Além disto, o chefe queria um espaço que funcionasse como uma espécie de galeria. De arte e de sentimentos, uma vez que uma das paredes passou a estar ocupada por fotos a preto e branco da autoria do pai de José Avillez. “O meu pai morreu quando eu tinha seis anos e esta é a minha forma de lhe prestar uma homenagem, mas também à minha mãe, já que algumas das imagens são fotos que o meu pai lhe tirou, em Cascais.”
Pelas outras paredes, é possível encontrar uma instalação criada pela ceramista Cátia Pessoa, da Caulino, que cria jogos de luz e sombra através de uma espécie de pratos amarrotados, mas também fotos de Luís Mileu, um quadro de Pedro Baptista e peças de Teresa Pavão. Tudo escolhido por José Avillez. “As pessoas entram no Belcanto e é como se entrassem em minha casa, por isso quero que sintam que este espaço me reflete. Foi por isto que achei que tinha de mudar, e que desenhei e escolhi todas as peças que agora aqui estão.”
Logo no primeiro jantar após a reabertura, José Avillez recebeu uma visita muito especial: um inspetor do guia Michelin. “No final da refeição identificou-se e pediu para ver as mudanças no espaço da cozinha. Depois disso, falou cinco minutos comigo e disse-me que estava contente com as obras”. De resto, ainda antes do arranque das obras, o chefe já tinha informado o guia Michelin das suas intenções. “Não é obrigatório avisar que vamos fazer obras, mas acho que, se há um guia como o Michelin, que nos inclui num grupo exclusivo de restaurantes, demonstra respeito se os avisarmos. Por isso enviei um email com planta do novo espaço e a informação do tempo que estaria encerrado.
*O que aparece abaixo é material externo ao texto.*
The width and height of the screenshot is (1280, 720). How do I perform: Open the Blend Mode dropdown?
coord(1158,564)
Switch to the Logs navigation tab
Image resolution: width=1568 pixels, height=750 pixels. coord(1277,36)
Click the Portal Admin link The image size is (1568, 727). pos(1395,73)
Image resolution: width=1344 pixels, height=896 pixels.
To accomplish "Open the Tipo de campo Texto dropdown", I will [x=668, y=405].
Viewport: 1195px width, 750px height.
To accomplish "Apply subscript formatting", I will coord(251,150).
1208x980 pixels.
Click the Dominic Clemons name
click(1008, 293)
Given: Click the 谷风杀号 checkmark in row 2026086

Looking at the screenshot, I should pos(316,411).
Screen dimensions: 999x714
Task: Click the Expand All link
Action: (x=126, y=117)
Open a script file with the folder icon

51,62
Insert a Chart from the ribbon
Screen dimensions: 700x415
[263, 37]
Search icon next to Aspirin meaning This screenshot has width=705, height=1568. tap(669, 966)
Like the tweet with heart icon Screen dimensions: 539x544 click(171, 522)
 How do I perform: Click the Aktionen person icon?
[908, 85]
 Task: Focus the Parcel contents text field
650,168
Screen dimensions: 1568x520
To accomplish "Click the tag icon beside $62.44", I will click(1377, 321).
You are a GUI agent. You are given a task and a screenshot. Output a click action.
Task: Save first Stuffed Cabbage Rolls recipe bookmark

Recebi uma resposta a agradecer por os ter informado.”
Apesar de todas as mudanças físicas, a carta do Belcanto mantém-se. Pelo menos durante os próximos meses. Os inúmeros outros projetos do chefe assim o exigem – projetos que incluem 180 funcionários e os restaurantes Cantinho do Avillez (Lisboa e Porto), Café Lisboa, Mini Bar e Pizzaria Lisboa e ainda o já anunciado Bairro do Avillez. “As pessoas brincam muito comigo sobre o Chiado ser o meu bairro, então pensei criar um projeto maior que reunisse vários conceitos no mesmo espaço. Será obviamente noChiado e em princípio abre no início de Junho. E mais não posso revelar.” Já o regresso à televisão – onde recentemente fez a segunda temporada de “Combinações Improváveis”, que deu origem ao livro homónimo – está adiado para o final do ano.
E no meio de tudo isto, o chefe que nunca dorme, diz que agora tem conseguido dormir mais. Tudo porque passou a encarar o sono como “mais um trabalho”. Ainda assim, raramente passa das cinco horas de sono. “Não é fácil, mas é possível.” E José Avillez não sabe fazer de outra forma.